# [任务说明]
将下方材料中从含有"The height and width of the screenshot is (213, 463)."的那一行起、到含有"Looking at the screenshot, I should [72, 113]."的那一行止的部分逐字照抄，首尾两行都包括在内。

记录
• • • •

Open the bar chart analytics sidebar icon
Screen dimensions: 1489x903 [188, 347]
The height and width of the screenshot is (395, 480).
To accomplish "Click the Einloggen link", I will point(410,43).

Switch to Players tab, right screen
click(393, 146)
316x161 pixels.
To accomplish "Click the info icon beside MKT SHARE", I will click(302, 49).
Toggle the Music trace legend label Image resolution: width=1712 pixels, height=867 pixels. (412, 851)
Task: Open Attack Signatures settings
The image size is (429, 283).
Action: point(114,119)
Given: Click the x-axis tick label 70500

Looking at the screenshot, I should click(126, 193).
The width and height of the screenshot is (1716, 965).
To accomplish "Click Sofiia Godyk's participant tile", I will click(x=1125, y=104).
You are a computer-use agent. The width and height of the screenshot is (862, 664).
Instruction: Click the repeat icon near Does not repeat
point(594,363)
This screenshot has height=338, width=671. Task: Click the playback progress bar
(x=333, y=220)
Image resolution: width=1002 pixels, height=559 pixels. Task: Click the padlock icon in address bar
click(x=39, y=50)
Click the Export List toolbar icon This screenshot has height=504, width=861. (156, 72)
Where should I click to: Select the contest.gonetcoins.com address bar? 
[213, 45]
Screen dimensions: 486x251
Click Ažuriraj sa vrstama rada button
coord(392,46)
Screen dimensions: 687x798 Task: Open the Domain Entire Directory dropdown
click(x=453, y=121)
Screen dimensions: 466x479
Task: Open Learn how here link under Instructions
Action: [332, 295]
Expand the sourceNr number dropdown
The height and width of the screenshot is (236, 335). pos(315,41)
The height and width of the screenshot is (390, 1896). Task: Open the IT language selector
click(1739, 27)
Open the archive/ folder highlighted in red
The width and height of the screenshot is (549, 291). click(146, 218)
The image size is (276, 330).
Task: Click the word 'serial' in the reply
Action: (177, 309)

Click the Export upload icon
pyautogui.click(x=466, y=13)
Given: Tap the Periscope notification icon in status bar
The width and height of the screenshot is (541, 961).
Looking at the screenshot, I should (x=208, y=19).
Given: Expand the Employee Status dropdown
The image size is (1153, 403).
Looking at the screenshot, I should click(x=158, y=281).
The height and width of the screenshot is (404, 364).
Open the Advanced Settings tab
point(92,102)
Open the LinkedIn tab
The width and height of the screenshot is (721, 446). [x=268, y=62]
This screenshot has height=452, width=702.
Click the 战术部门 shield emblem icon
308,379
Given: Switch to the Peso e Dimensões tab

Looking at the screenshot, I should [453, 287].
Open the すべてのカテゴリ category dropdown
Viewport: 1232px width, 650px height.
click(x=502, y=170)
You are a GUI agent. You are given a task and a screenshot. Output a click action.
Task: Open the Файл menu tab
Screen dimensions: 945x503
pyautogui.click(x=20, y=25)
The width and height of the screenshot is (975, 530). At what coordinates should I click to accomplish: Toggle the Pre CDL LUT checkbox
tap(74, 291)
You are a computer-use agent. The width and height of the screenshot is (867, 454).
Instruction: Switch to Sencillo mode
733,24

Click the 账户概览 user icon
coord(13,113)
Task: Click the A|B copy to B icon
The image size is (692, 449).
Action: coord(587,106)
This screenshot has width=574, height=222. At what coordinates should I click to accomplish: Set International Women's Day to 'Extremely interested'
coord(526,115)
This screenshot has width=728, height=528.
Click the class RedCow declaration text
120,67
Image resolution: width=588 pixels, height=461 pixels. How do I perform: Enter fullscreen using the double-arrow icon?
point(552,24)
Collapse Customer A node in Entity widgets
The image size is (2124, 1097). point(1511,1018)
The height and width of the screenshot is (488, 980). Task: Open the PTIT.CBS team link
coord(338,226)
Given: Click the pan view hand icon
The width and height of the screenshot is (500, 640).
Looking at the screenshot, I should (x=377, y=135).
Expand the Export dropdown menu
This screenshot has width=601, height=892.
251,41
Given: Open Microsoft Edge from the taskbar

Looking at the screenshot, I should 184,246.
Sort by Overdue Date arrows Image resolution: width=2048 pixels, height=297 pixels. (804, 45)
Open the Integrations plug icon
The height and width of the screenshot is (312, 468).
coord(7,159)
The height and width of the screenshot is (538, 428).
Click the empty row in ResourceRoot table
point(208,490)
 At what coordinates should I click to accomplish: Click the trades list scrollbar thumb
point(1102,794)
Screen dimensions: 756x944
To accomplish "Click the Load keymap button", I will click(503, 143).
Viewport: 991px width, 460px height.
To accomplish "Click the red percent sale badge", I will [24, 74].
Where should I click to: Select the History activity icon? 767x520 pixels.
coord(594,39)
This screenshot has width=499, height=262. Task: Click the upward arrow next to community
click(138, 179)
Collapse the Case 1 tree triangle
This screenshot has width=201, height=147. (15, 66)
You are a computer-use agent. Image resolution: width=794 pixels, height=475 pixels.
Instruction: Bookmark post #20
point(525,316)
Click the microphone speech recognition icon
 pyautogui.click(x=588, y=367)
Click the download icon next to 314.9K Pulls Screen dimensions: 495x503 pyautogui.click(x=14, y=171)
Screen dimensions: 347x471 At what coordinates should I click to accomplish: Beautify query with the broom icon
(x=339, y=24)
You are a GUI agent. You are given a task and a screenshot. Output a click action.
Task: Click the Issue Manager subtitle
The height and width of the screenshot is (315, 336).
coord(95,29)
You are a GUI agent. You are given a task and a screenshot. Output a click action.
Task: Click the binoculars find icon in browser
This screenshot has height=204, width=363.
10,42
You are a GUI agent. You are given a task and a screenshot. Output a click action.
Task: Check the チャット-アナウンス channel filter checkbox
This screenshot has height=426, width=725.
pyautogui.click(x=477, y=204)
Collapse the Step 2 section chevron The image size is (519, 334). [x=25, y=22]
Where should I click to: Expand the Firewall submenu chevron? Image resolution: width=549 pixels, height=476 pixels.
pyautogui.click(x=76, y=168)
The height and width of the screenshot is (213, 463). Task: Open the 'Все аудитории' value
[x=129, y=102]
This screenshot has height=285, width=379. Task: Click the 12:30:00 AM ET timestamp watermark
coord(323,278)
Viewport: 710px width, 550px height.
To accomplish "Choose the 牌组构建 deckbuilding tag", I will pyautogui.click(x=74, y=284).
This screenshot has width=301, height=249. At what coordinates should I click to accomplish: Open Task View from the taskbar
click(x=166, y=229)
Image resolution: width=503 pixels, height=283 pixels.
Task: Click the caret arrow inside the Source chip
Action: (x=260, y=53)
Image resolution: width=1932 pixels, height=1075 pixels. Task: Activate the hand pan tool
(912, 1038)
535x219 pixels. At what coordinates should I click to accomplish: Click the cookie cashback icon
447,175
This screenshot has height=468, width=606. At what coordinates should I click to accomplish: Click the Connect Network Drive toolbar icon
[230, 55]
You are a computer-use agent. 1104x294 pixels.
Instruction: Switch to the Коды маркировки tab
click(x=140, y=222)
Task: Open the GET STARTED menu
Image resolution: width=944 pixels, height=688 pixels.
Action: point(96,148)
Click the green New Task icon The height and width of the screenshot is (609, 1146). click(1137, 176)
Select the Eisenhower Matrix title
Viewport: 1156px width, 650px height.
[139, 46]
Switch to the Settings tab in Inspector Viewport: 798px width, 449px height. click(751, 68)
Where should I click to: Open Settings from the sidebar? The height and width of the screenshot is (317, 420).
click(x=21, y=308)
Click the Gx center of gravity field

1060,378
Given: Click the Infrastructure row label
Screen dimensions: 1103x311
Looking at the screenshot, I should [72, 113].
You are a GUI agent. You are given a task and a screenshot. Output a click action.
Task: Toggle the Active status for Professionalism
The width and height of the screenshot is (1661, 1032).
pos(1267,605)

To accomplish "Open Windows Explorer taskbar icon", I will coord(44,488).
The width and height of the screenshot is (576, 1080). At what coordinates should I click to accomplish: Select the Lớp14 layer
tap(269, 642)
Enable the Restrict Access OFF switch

• • • •

# [参考答案]
The height and width of the screenshot is (213, 463). Task: Open the 'Все аудитории' value
[x=129, y=102]
This screenshot has height=285, width=379. Task: Click the 12:30:00 AM ET timestamp watermark
coord(323,278)
Viewport: 710px width, 550px height.
To accomplish "Choose the 牌组构建 deckbuilding tag", I will pyautogui.click(x=74, y=284).
This screenshot has width=301, height=249. At what coordinates should I click to accomplish: Open Task View from the taskbar
click(x=166, y=229)
Image resolution: width=503 pixels, height=283 pixels.
Task: Click the caret arrow inside the Source chip
Action: (x=260, y=53)
Image resolution: width=1932 pixels, height=1075 pixels. Task: Activate the hand pan tool
(912, 1038)
535x219 pixels. At what coordinates should I click to accomplish: Click the cookie cashback icon
447,175
This screenshot has height=468, width=606. At what coordinates should I click to accomplish: Click the Connect Network Drive toolbar icon
[230, 55]
You are a computer-use agent. 1104x294 pixels.
Instruction: Switch to the Коды маркировки tab
click(x=140, y=222)
Task: Open the GET STARTED menu
Image resolution: width=944 pixels, height=688 pixels.
Action: point(96,148)
Click the green New Task icon The height and width of the screenshot is (609, 1146). click(1137, 176)
Select the Eisenhower Matrix title
Viewport: 1156px width, 650px height.
[139, 46]
Switch to the Settings tab in Inspector Viewport: 798px width, 449px height. click(751, 68)
Where should I click to: Open Settings from the sidebar? The height and width of the screenshot is (317, 420).
click(x=21, y=308)
Click the Gx center of gravity field

1060,378
Given: Click the Infrastructure row label
Screen dimensions: 1103x311
Looking at the screenshot, I should [72, 113].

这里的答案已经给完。